CONSIGNES —
1. Dans l'extrait sur la dette, quel est le sens littéral du mot sumérien amargi ?
2. Modifie l'extrait sur la dette de « L’anthropologue américain David » jusqu'à « rentrer chez eux. » inclus, en remplaçant « anthropologue » par « ethnologue ».
3. Reprends l'extrait sur la dette là où il s'arrête et poursuis-le.

EXTRAIT DU DOCUMENT —
Il semble que le modèle ultra-libéral et monétariste qu’on nous a imposé de façon sournoise soit celui de l’Empire romain : objectif zéro dette pour les États et les villes, et pour le citoyen, aucune rémission de dette !
Dans le traité des Devoirs (De officiis), écrit en 44-43, Cicéron, qui vient de mater une révolte de gens réclamant une rémission de dette, justifie le caractère radical de sa politique face à l’endettement :
« Que signifie l’établissement de nouveaux comptes de dettes [c’est-à-dire une rémission], sinon que tu achètes une terre avec mon argent, que cette terre, c’est toi qui l’as, et que moi, je n’ai pas mon argent ? C’est pourquoi il faut veiller à ce qu’il n’y ait pas de dettes, ce qui peut nuire à l’Etat. On peut l’éviter par bien des moyens, mais, s’il y a des dettes, pas de telle façon que les riches perdent leurs biens et que les débiteurs acquièrent le bien d’autrui.
Rien en effet ne maintient avec plus de force l’Etat que la bonne foi (fides), qui ne peut exister s’il n’y a pas nécessité de payer ses dettes. Jamais on n’a agi avec plus de force pour ne pas les payer que sous mon consulat. La chose fut tentée par des hommes de toute espèce et de tout rang, les armes à la main, et en installant des camps. Mais je leur ai résisté de telle manière que ce mal tout entier fut éliminé de l’Etat.«
Ce qui a été soigneusement occulté, c’est qu’une autre pratique humaine a également existé : des moratoires, des annulations partielles et même généralisées de dette ont eu lieu de manière répétée tout au long de l’histoire et s’effectuaient en fonction de différents contextes.
Souvent, les proclamations d’annulation généralisée de dette étaient décidées à l’initiative de gouvernants soucieux de se conserver et conscients que la seule façon d’éviter la rupture sociale complète était de déclarer un « lavage des tablettes », celles sur lesquelles les dettes des consommateurs étaient inscrites, annulant celles-ci pour repartir de zéro.
L’anthropologue américain David Graeber dans Dette, 5000 ans d’histoire rappelle que le premier mot que nous ayons pour « liberté » dans n’importe quelle langue humaine est l’amargi sumérien, qui signifie libéré de la dette et, par extension, la liberté en général, le sens littéral étant « retour à la mère » dans la mesure où, une fois les dettes annulées, tous les esclaves de la dette pouvaient rentrer chez eux.

MATÉRIEL FOURNI —

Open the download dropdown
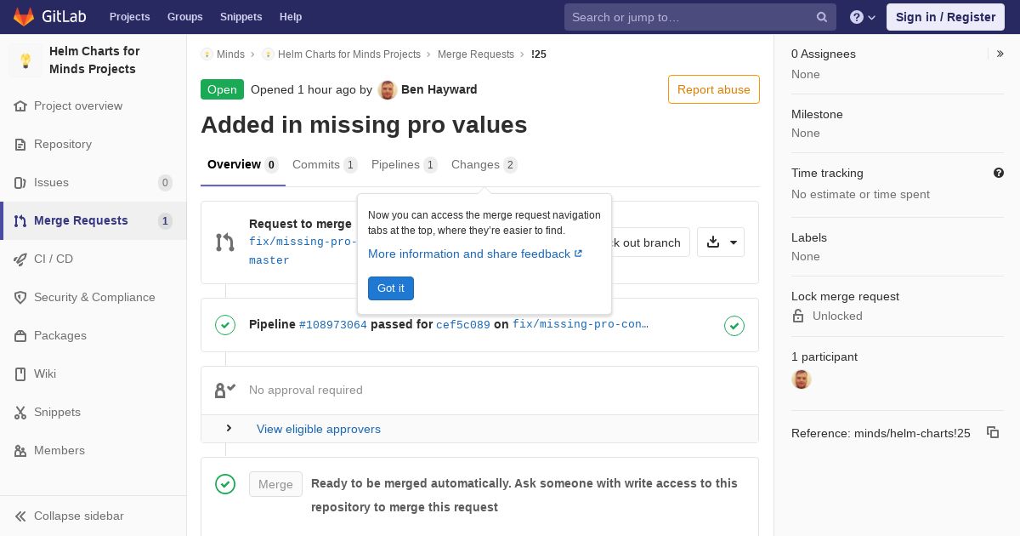Viewport: 1020px width, 536px height. 721,242
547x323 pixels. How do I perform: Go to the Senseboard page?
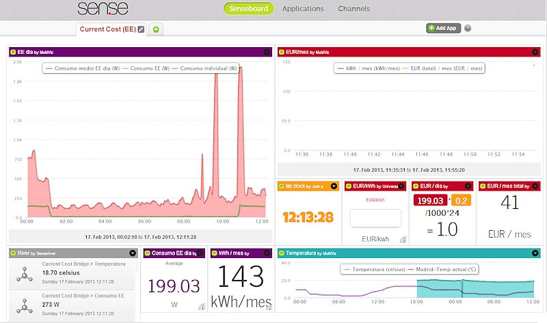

RÉPONSES PAR CONSIGNE —
1. Son sens littéral est « retour à la mère ».

2.
L’ethnologue américain David Graeber dans Dette, 5000 ans d’histoire rappelle que le premier mot que nous ayons pour « liberté » dans n’importe quelle langue humaine est l’amargi sumérien, qui signifie libéré de la dette et, par extension, la liberté en général, le sens littéral étant « retour à la mère » dans la mesure où, une fois les dettes annulées, tous les esclaves de la dette pouvaient rentrer chez eux.

3.
Les annulations furent parfois le résultat d’âpres luttes sociales, de guerres et de crises. Ce qui est certain, c’est que la dette n’a jamais été un détail de l’histoire. David Graeber résume :
« Pendant des millénaires, la lutte entre riches et pauvres a largement pris la forme de conflits entre créanciers et débiteurs – de disputes sur la justice ou l’injustice de paiement d’intérêts, du péonage, de l’amnistie, de la saisie immobilière, de la restitution au créancier, de la confiscation des moutons, de la saisie des vignobles et de la vente des enfants du débiteur comme esclaves.
Et dans les 5000 dernières années, avec une remarquable régularité, les insurrections populaires ont commencé de la même façon : par la destruction rituelle des registres des dettes – tablettes, papyrus, grands livres ou autre support propre à une époque et à un lieu particuliers. (Après quoi les rebelles s’en prenaient en général aux cadastres et aux registres fiscaux.) »
Et comme le plaisait à dire le grand spécialiste de l’Antiquité Moses Finley :
« Tous les mouvements révolutionnaires ont eu le même programme : annulation des dettes et redistribution des terres. »
Voici maintenant quelques précédents historiques de rémissions volontaires de dette :
L’annulation des dettes en Mésopotamie
Le règne d’Hammourabi, « roi » de Babylone (situé dans l’Irak actuel), a commencé en 1792 av. J.C et a duré 42 ans.
On nomme « Code Hammourabi », les inscriptions conservées sur une stèle haute de plus de 2 mètres conservée au Louvre. Elle était placée sur une place publique de Babylone. Il s’agit d’un long code de justice très sévère prescrivant l’application de la Loi du talion (« œil pour œil, dent pour dent »). Son épilogue proclame néanmoins que « le puissant ne peut pas opprimer le faible, la justice doit protéger la veuve et l’orphelin (…) afin de rendre justice aux opprimés ».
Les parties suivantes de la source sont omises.